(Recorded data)
+-------+

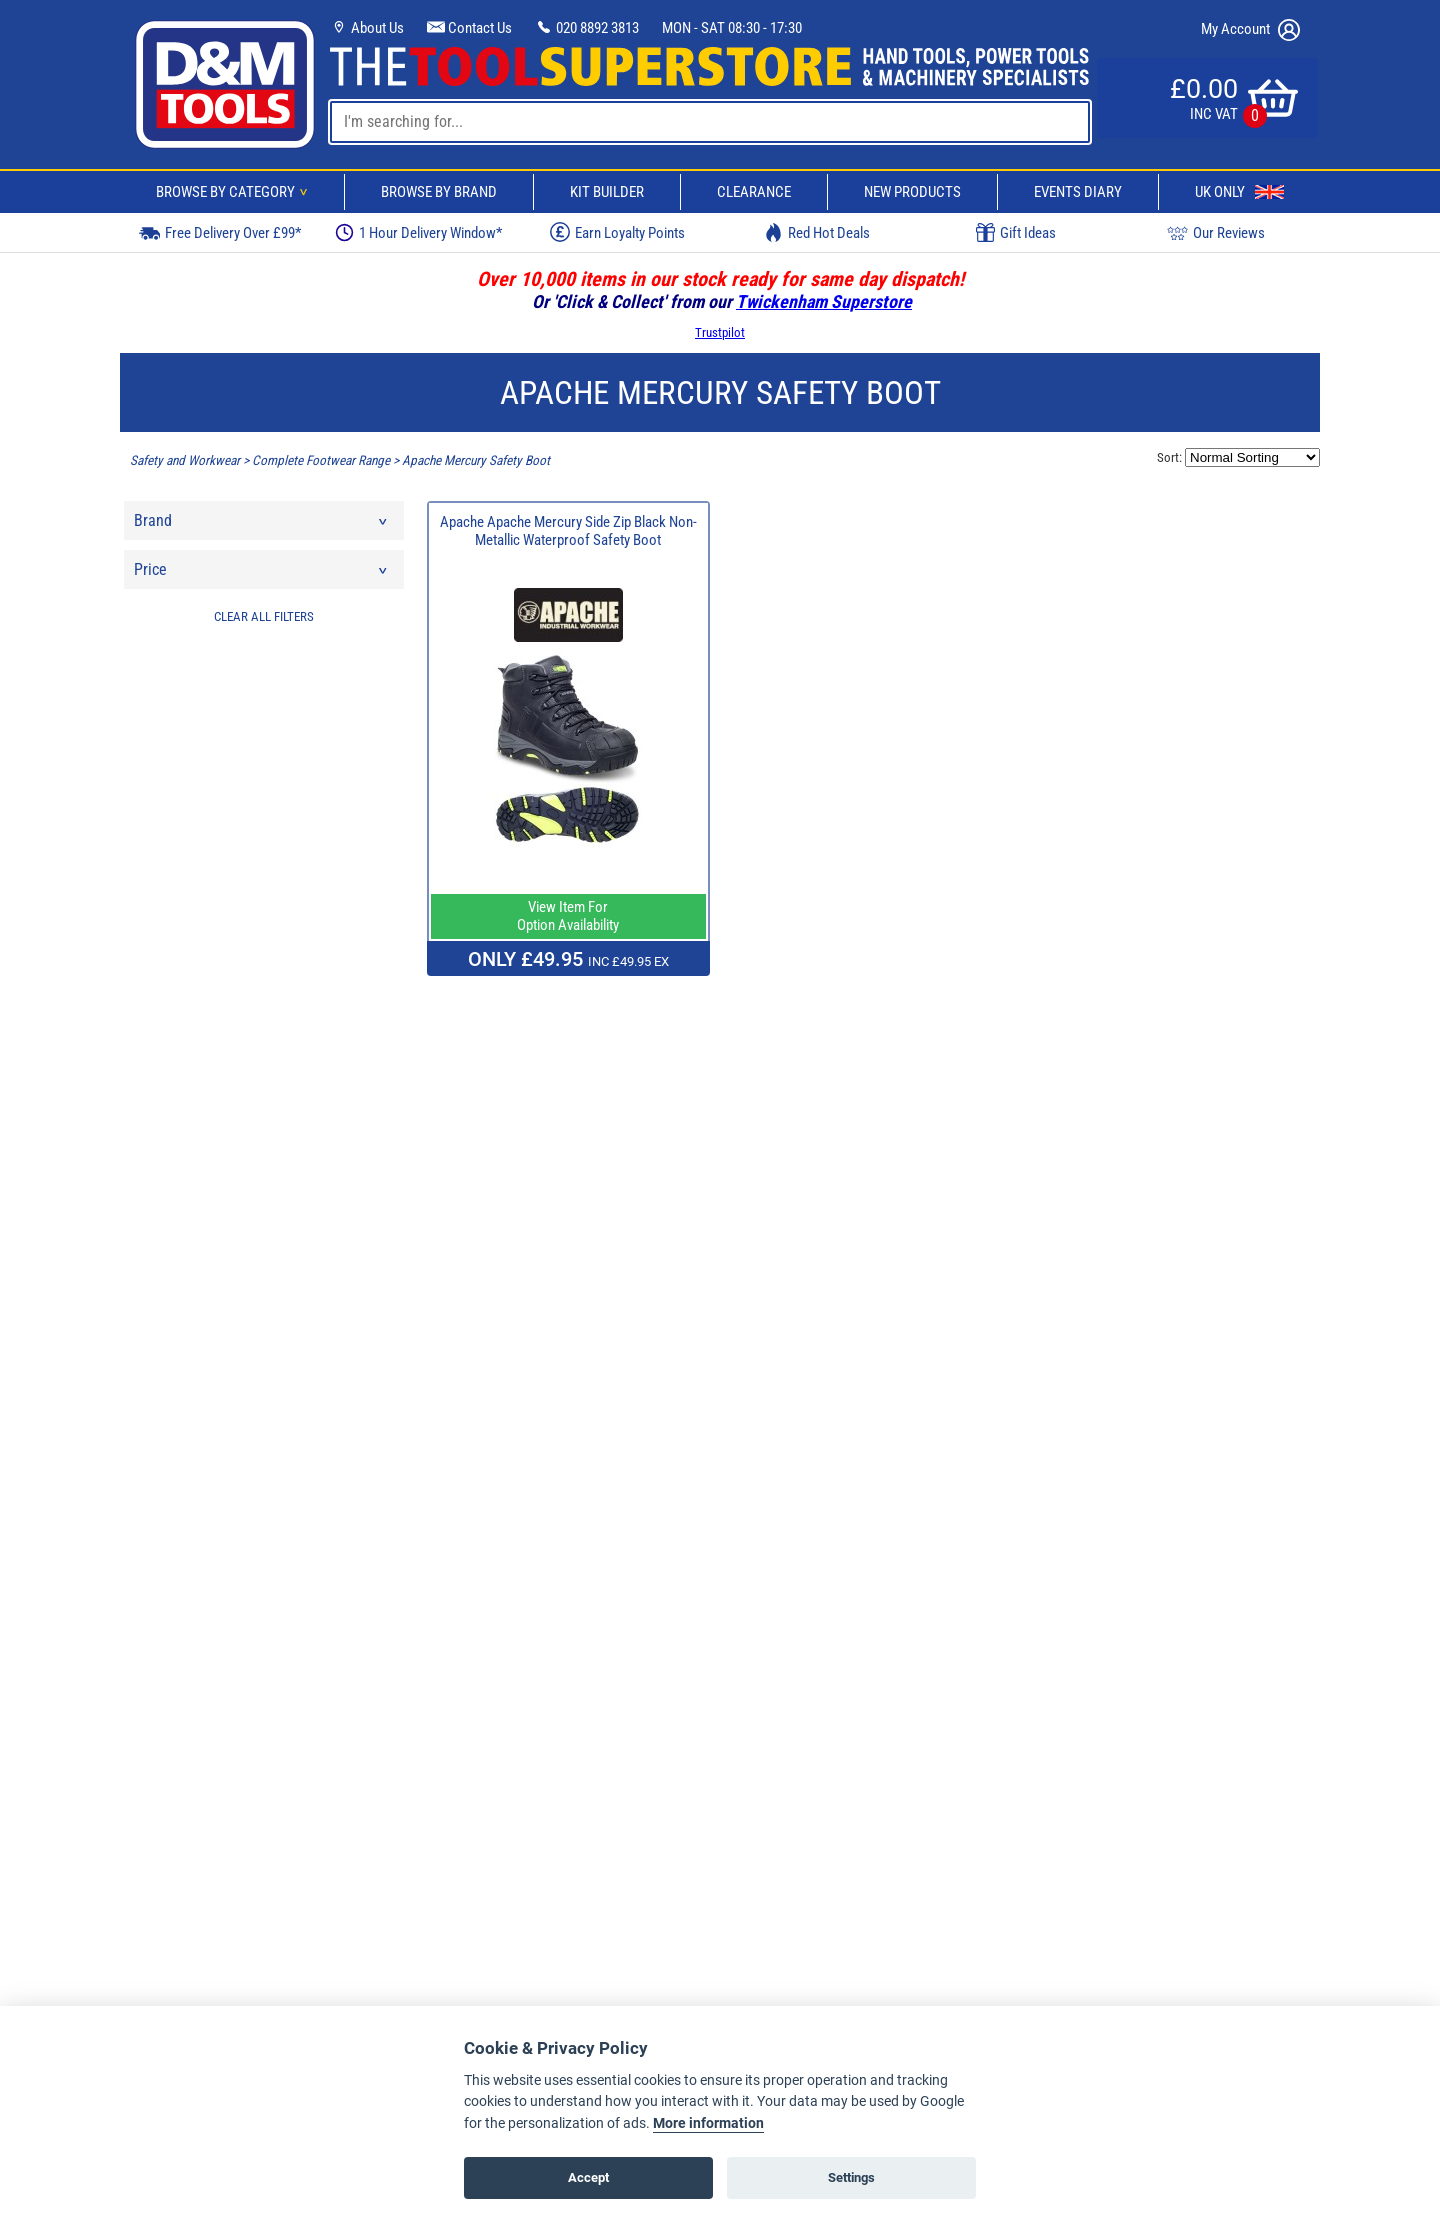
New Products (912, 192)
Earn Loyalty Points (617, 232)
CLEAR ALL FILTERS (264, 616)
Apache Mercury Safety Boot (476, 460)
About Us (367, 28)
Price (262, 574)
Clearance (754, 192)
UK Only (1239, 192)
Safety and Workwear (185, 460)
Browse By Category (235, 192)
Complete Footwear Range (321, 460)
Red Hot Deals (817, 232)
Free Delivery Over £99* (220, 232)
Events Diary (1078, 192)
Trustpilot (720, 332)
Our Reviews (1216, 232)
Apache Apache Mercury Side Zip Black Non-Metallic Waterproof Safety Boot (568, 531)
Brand (262, 525)
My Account (1250, 30)
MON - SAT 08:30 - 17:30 (732, 28)
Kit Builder (607, 192)
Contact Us (469, 28)
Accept (588, 2177)
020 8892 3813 (587, 28)
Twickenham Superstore (824, 301)
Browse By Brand (439, 192)
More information (708, 2123)
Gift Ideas (1016, 233)
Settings (851, 2177)
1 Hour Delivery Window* (418, 232)
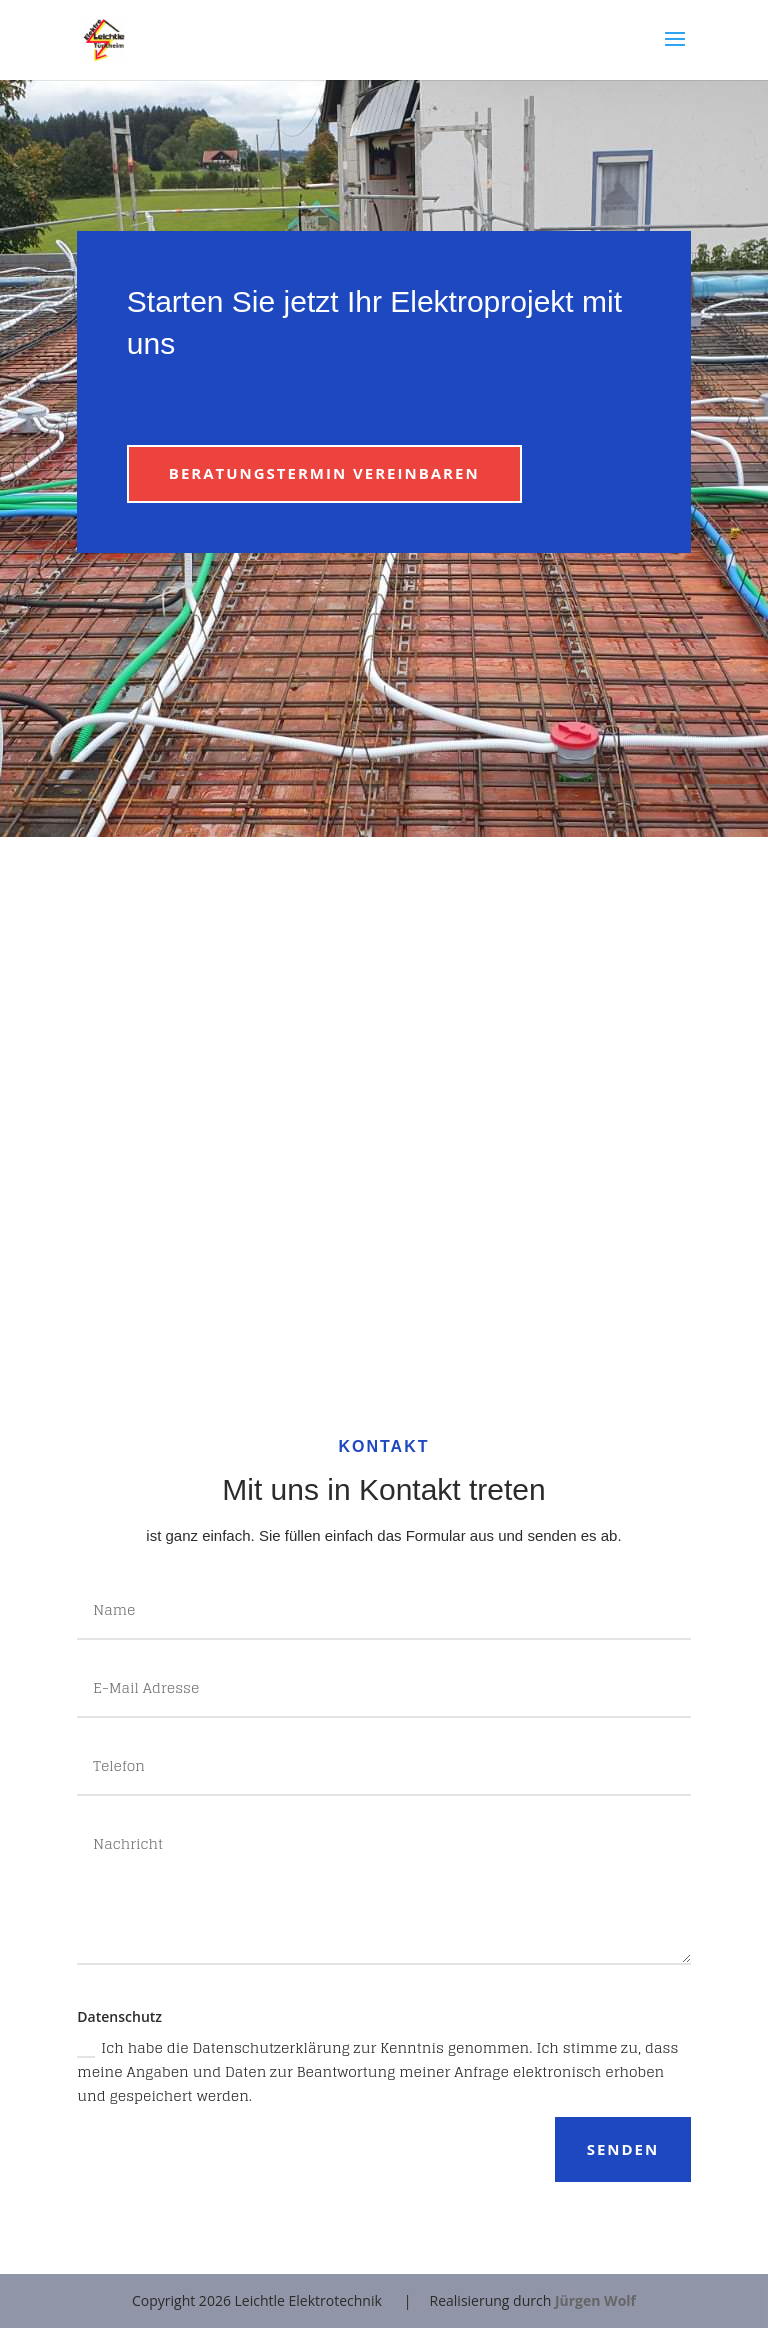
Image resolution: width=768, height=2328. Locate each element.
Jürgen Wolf (595, 2300)
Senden (623, 2149)
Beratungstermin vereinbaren (324, 473)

+-------+

# [Challenge]
Write out the lines from the one containing "Settings (851, 2177)" through the last line of the recorded data, and leave the pictures out.

# [The result]
Settings (851, 2177)
1 Hour Delivery Window* (418, 232)
Image resolution: width=768, height=2328. Locate each element.
Jürgen Wolf (595, 2300)
Senden (623, 2149)
Beratungstermin vereinbaren (324, 473)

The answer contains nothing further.